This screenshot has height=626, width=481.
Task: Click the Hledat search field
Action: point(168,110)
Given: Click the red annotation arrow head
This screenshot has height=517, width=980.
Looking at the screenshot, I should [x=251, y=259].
###
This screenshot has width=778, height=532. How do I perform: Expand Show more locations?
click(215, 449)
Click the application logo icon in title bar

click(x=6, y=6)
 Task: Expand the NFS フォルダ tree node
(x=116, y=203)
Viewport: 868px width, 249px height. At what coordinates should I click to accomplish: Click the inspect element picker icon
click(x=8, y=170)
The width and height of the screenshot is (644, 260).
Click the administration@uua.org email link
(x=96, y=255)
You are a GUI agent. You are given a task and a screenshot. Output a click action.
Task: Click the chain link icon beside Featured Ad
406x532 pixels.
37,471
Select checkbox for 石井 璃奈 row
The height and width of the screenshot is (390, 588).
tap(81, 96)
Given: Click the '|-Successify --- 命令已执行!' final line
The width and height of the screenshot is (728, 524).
###
ASSIGNED TASK ▸ Here the job is to set down exactly the lines of the material above that fall between the one with "Click the application logo icon in title bar" and the one with "Given: Click the '|-Successify", inclusive, and nothing beyond them.

OUTPUT FOR THIS TASK ▸
Click the application logo icon in title bar

click(x=6, y=6)
 Task: Expand the NFS フォルダ tree node
(x=116, y=203)
Viewport: 868px width, 249px height. At what coordinates should I click to accomplish: Click the inspect element picker icon
click(x=8, y=170)
The width and height of the screenshot is (644, 260).
Click the administration@uua.org email link
(x=96, y=255)
You are a GUI agent. You are given a task and a screenshot. Output a click action.
Task: Click the chain link icon beside Featured Ad
406x532 pixels.
37,471
Select checkbox for 石井 璃奈 row
The height and width of the screenshot is (390, 588).
tap(81, 96)
Given: Click the '|-Successify --- 命令已执行!' final line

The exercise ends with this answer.